Джульетта также играет сцену своей смерти, обманывая родителей. Её обман оттеняется их доверием, которое акцентируется в грандиозной карнавальной фантасмагории пышных похорон Джульетты.

У читателя-зрителя возникают вполне закономерные вопросы, почему же не раскаялись Капулетти в своём жестокосердии по отношению к Джульетте и две семьи не примирились на «первых» похоронах Джульетты? Для чего Шекспиру понадобились «вторые» похороны? Ответ напрашивается неутешительный: автор делает это ради игры, для того, чтобы запутать зрителя и окончательно выбить у него из-под ног ориентиры добра и зла. Неслучайно «первые» похороны Джульетты венчает вакханалия, устроенная музыкантами и предваряющаяся софистической речью брата Лоренцо о «твёрдости» и «победе разума» [6.Ч.1.С.86].

Ромео, по замыслу драматурга, также должен доиграть свою роль влюблённого до конца (если уж и монах в этой игре-фантасмагории противостоит Богу, то что делать другим героям). Судьба посылает ему пророческий сон:

Я видел сон. Ко мне жена явилась.

А я был мертв и, мертвый, наблюдал.

И вдруг от жарких губ её я ожил

И был провозглашён царём земли [6.4.1.С.88].

Ромео проигрывает сцену своей смерти во сне, затем покупает яд, чтобы реализовать её наяву, не зная, что игра уж давно идёт и без него, а он только шут в руках фортуны и драматурга. Он является в могильный склеп, где мимоходом убивает Париса, который пришёл оплакать Джульетту. Парис просит похоронить его рядом с ней. Возникает вопрос, кто из них заслуживает большего уважения?

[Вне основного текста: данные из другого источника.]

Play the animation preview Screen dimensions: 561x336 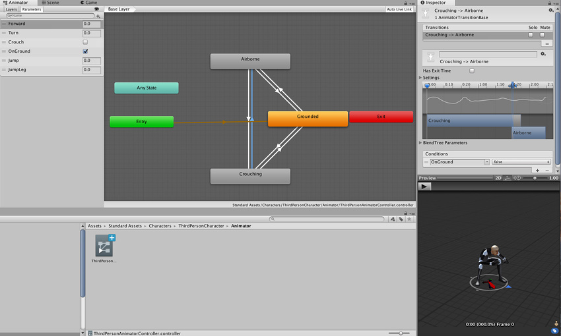pyautogui.click(x=424, y=186)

В своем предсмертном монологе Ромео, как всегда, витиеват и многословен. Однако в его речи нет и доли раскаянья в убийствах. Он принимает яд, выпивая отраву как тост за любовь. Но ведь самоубийство неприемлемо для христианина:

И губы, вы, преддверия души,

Запечатлейте долгим поцелуем

Со смертью мой бессрочный договор [6.4.1 С.94].

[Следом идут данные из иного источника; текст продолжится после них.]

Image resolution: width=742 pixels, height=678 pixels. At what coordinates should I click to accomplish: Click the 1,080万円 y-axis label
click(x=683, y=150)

Именно этот факт старательно игнорируется авторами школьных программ. А ведь дети – это будущие отцы и матери. Но они могут ими не стать, если пойдут дорогой героев Шекспира.

Подавляющее большинство школьных программ солидарны с Шекспиром в трактовке любви и основного конфликта трагедии «Ромео и Джульетта». Эта трактовка заключена в словах князя, подводящих логическую черту под враждою семей:

Где вы, непримиримые враги,

И спор ваш, Капулетти и Монтекки?

Какой для ненавистников урок,

Что небо убивает вас любовью![6.4.1.С.100].

Для гуманистической шекспировской системы ценностей данное высказывание князя означает, что небо (Бог) мстит враждующим семьям гибелью любви, т.е. смертью Ромео и Джульетты. С христианской точки зрения данное выражение не имеет смысла – небо (Бог) не может убить любовью, ибо Он сам есть любовь. Бог может попустить подобную развязку в назидание враждующим семьям, показывая, что вражда не способна воспитать любовь и любое зло наказуемо, равно как наказуемо и неповиновение Богу в его заповедях, а затеявший игру со смертью заранее обречен на поражение.

2005

Литература

 

1.     Программа для общеобразовательных учреждений гуманитарного профиля по зарубежной литературе / под ред. Н.П. Михальской. – М., 2006.

2.     Программа литературного образования / под ред. В.Г. Маранцмана. – М., 2006.

3.     Программа общеобразовательных учреждений / под ред. Г.И. Беленького. – М., 2001.

4.     Толстой Л. Об искусстве и литературе / Л. Толстой. – М., 1958.

5.     Философия эпохи ранних буржуазных революций / под ред. Т.П. Ойзермана. – М., 1983.

6.     Шекспир В. Избранное. В двух частях. Часть первая / В. Шекспир. – М., 1984.